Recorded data
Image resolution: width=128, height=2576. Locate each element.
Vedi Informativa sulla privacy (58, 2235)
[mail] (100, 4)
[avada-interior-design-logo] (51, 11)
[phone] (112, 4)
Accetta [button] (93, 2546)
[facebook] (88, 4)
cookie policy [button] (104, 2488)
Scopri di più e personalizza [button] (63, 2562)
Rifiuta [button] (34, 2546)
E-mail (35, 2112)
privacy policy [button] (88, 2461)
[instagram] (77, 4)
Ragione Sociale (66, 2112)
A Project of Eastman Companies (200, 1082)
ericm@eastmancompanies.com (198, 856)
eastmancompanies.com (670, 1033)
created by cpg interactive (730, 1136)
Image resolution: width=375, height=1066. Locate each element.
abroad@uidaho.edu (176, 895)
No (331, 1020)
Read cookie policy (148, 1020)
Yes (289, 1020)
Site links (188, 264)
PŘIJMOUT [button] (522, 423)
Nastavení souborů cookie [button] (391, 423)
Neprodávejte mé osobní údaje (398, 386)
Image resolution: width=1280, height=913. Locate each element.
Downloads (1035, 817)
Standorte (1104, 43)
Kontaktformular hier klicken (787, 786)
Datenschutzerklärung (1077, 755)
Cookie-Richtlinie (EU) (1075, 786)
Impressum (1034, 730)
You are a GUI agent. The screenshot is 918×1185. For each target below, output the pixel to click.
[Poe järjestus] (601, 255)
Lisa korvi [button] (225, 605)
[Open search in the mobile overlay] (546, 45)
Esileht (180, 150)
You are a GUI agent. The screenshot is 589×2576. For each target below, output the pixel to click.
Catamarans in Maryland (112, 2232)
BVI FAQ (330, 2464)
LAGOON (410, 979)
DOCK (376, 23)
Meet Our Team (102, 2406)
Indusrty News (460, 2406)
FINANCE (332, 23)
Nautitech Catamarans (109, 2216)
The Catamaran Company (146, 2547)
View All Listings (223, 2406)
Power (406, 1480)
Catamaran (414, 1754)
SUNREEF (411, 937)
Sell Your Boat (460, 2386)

◆ **Exercise goal**
Reproduce all of the records above line for line, with no changes.

◆ **Correct response**
Image resolution: width=128, height=2576. Locate each element.
Vedi Informativa sulla privacy (58, 2235)
[mail] (100, 4)
[avada-interior-design-logo] (51, 11)
[phone] (112, 4)
Accetta [button] (93, 2546)
[facebook] (88, 4)
cookie policy [button] (104, 2488)
Scopri di più e personalizza [button] (63, 2562)
Rifiuta [button] (34, 2546)
E-mail (35, 2112)
privacy policy [button] (88, 2461)
[instagram] (77, 4)
Ragione Sociale (66, 2112)
A Project of Eastman Companies (200, 1082)
ericm@eastmancompanies.com (198, 856)
eastmancompanies.com (670, 1033)
created by cpg interactive (730, 1136)
Image resolution: width=375, height=1066. Locate each element.
abroad@uidaho.edu (176, 895)
No (331, 1020)
Read cookie policy (148, 1020)
Yes (289, 1020)
Site links (188, 264)
PŘIJMOUT [button] (522, 423)
Nastavení souborů cookie [button] (391, 423)
Neprodávejte mé osobní údaje (398, 386)
Image resolution: width=1280, height=913. Locate each element.
Downloads (1035, 817)
Standorte (1104, 43)
Kontaktformular hier klicken (787, 786)
Datenschutzerklärung (1077, 755)
Cookie-Richtlinie (EU) (1075, 786)
Impressum (1034, 730)
You are a GUI agent. The screenshot is 918×1185. For each target below, output the pixel to click.
[Poe järjestus] (601, 255)
Lisa korvi [button] (225, 605)
[Open search in the mobile overlay] (546, 45)
Esileht (180, 150)
You are a GUI agent. The screenshot is 589×2576. For each target below, output the pixel to click.
Catamarans in Maryland (112, 2232)
BVI FAQ (330, 2464)
LAGOON (410, 979)
DOCK (376, 23)
Meet Our Team (102, 2406)
Indusrty News (460, 2406)
FINANCE (332, 23)
Nautitech Catamarans (109, 2216)
The Catamaran Company (146, 2547)
View All Listings (223, 2406)
Power (406, 1480)
Catamaran (414, 1754)
SUNREEF (411, 937)
Sell Your Boat (460, 2386)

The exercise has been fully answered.